Und die USA drängen Europa jetzt, selbst das Abkommen fallen zu lassen….

Die iranischen Übergriffe machen es den Europäern ja auch schwer, den Golfstaat wie einen Partner zu behandeln. Die Amerikaner sagen den Europäern schon lange: "Versteckt euch nicht hinter dem Atomabkommen. Mit dem Geld, das der Iran spart, weil er keine Atombombe baut, investiert er in seine Armee und bedroht Israel mit seinen Raketen."
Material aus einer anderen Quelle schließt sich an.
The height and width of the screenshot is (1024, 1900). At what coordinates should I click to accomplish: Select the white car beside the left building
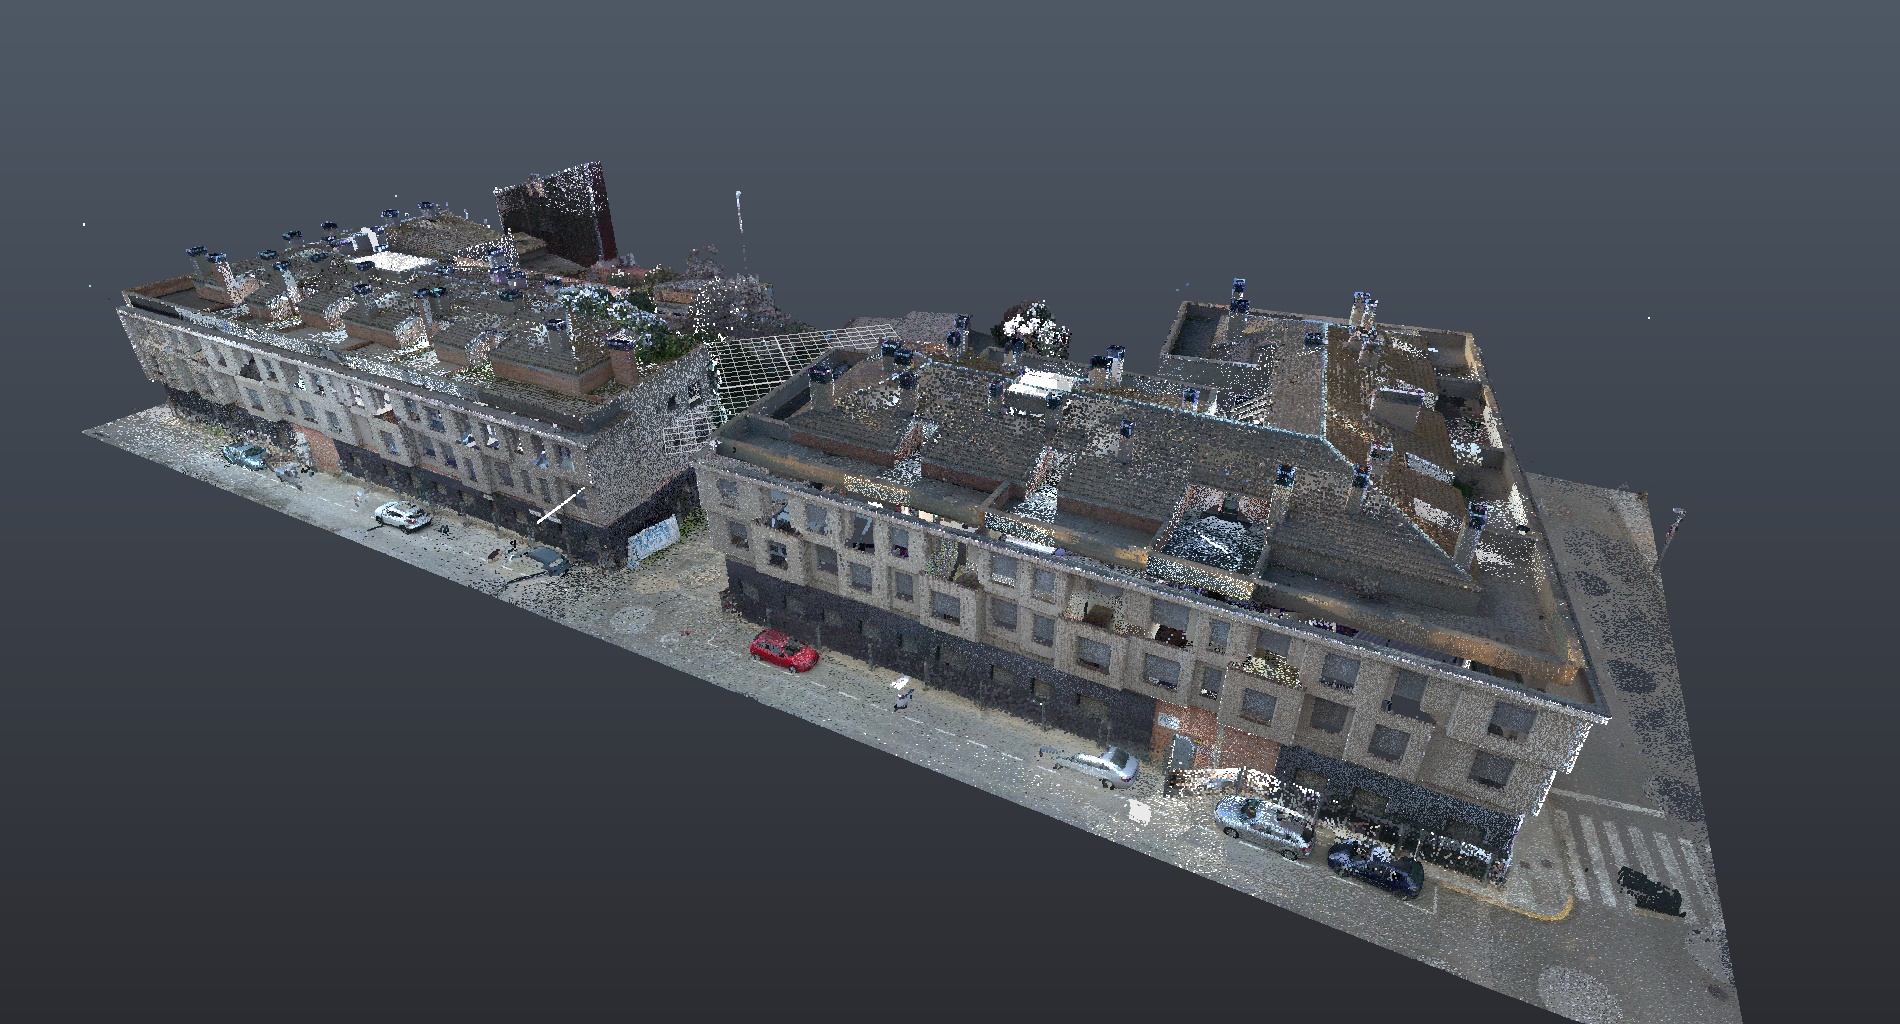click(403, 515)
Die Amerikaner beobachten aufmerksamer, was der Iran im Nahen Osten tut, nämlich in Syrien und im Jemen vorzudringen und Militärbasen in der Nähe von den Israeli einzurichten. Der Iran gefährdet die Durchfahrt durch die Straße von Hormus, beschlagnahmte vergangenen Sommer einen britischen Tanker, griff Anlagen in Saudi-Arabien an, was beinahe zur Eskalation geführt hat. Die Europäer waren da weit weniger besorgt um die internationale Sicherheit, als die Amerikaner.

Waren die Europäer also naiv gegenüber dem Iran?

Die Amerikaner würden das so sehen. Ich nicht. Die Europäer waren vielleicht pragmatischer, weil sie wussten, welche Möglichkeiten sie haben, um Einfluss zu nehmen. Und das ist eher der diplomatische Weg als der militärische.